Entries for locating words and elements

## Begin

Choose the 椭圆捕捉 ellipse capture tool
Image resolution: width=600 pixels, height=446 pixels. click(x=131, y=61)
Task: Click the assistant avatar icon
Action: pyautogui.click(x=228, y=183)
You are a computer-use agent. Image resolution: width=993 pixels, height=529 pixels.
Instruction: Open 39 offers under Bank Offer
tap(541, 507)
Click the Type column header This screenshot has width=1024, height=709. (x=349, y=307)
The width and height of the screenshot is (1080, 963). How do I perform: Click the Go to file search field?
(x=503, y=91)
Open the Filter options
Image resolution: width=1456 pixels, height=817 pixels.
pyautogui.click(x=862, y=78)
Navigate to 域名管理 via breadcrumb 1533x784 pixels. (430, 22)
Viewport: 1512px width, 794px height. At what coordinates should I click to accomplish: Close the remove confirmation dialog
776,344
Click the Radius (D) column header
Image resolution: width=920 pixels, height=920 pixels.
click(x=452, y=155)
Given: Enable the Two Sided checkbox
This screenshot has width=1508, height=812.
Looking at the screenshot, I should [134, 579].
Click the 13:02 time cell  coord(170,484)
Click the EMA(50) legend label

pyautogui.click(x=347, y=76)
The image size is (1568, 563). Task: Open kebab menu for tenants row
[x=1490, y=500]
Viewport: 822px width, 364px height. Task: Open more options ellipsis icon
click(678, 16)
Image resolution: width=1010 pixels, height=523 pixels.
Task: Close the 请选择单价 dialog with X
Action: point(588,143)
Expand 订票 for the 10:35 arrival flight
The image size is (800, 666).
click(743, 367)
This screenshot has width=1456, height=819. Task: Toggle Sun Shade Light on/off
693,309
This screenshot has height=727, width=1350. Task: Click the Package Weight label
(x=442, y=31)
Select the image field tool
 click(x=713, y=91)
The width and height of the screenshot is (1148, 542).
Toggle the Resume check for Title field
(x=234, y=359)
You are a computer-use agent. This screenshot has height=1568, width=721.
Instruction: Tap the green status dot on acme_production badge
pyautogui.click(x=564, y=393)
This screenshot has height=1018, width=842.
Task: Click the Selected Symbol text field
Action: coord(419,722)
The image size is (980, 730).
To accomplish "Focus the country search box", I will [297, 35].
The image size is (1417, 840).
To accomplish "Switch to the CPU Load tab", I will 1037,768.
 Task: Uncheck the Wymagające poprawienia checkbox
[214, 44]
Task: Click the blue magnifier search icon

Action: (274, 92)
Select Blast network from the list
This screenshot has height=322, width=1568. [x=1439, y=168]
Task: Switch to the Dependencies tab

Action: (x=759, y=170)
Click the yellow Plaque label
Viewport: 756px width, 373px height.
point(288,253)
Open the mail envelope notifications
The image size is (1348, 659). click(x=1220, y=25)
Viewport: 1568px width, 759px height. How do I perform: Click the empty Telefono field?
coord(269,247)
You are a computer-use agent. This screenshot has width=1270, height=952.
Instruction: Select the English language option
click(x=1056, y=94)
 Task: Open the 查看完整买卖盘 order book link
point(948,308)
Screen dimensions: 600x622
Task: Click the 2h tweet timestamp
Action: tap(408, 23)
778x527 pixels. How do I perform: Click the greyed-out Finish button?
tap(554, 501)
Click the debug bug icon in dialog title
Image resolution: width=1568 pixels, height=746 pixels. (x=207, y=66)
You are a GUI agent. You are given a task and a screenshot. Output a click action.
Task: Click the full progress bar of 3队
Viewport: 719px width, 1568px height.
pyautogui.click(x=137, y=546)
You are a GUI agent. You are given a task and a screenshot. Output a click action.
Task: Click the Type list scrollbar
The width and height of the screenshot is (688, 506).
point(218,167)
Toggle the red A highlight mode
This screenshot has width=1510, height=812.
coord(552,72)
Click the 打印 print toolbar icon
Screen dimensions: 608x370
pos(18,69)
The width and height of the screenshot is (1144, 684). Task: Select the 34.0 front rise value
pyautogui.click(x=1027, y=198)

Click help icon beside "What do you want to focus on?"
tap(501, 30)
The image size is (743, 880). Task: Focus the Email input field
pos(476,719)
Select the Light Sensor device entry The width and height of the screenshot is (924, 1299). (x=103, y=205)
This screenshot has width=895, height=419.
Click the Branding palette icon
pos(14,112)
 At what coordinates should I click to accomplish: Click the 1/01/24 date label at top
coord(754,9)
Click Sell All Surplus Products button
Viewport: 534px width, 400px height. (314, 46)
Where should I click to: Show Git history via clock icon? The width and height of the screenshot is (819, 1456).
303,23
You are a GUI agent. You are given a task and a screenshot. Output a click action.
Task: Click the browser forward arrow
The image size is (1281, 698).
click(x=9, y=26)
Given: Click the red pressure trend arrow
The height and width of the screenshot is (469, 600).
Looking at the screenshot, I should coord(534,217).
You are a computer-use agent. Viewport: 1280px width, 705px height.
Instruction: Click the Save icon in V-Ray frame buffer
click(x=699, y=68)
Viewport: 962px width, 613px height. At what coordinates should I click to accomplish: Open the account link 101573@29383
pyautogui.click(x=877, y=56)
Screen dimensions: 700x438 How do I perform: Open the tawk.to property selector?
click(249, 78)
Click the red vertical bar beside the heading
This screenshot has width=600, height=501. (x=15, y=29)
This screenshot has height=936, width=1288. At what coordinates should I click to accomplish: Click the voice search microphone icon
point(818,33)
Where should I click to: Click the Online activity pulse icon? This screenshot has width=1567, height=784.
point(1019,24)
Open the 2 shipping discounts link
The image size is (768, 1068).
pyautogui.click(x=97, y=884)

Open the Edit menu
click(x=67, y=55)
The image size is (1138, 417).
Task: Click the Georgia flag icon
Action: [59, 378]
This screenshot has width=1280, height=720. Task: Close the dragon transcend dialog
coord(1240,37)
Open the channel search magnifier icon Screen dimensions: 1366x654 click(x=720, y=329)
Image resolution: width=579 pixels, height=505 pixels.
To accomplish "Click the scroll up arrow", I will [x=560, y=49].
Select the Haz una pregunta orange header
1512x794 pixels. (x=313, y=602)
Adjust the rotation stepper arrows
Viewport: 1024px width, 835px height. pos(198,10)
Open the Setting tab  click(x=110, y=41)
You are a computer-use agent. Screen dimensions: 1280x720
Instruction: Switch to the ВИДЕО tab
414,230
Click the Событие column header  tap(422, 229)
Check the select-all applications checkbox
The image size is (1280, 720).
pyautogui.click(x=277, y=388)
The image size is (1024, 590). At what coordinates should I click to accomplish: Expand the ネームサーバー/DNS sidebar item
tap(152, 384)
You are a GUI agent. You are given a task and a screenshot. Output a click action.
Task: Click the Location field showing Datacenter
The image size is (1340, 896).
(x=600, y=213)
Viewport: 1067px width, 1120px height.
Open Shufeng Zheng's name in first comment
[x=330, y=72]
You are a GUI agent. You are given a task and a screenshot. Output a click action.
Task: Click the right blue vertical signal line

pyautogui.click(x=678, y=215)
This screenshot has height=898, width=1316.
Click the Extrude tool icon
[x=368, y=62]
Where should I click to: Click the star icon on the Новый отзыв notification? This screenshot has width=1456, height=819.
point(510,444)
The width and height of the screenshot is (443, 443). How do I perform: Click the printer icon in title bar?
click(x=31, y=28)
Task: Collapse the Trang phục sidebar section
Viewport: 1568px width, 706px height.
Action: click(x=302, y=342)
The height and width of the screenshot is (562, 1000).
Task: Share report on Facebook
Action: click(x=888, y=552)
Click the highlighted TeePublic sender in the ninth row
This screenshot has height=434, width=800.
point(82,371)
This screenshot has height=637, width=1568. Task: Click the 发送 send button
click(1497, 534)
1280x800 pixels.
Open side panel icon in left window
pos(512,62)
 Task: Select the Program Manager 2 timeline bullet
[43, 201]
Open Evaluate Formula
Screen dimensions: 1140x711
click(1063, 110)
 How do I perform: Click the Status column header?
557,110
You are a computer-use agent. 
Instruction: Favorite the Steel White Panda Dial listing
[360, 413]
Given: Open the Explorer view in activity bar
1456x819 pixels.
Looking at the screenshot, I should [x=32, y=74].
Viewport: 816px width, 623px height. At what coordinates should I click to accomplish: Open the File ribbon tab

## End

TASK OBJECTIVE = Rewrite everything in the listing from the line containing "Click the debug bug icon in dialog title" down to the line containing "point(218,167)", renaming "scrollbar" to "scroll bar" and leaving all else unchanged.

SOLVED PROBLEM =
Click the debug bug icon in dialog title
Image resolution: width=1568 pixels, height=746 pixels. (x=207, y=66)
You are a GUI agent. You are given a task and a screenshot. Output a click action.
Task: Click the full progress bar of 3队
Viewport: 719px width, 1568px height.
pyautogui.click(x=137, y=546)
You are a GUI agent. You are given a task and a screenshot. Output a click action.
Task: Click the Type list scroll bar
The width and height of the screenshot is (688, 506).
point(218,167)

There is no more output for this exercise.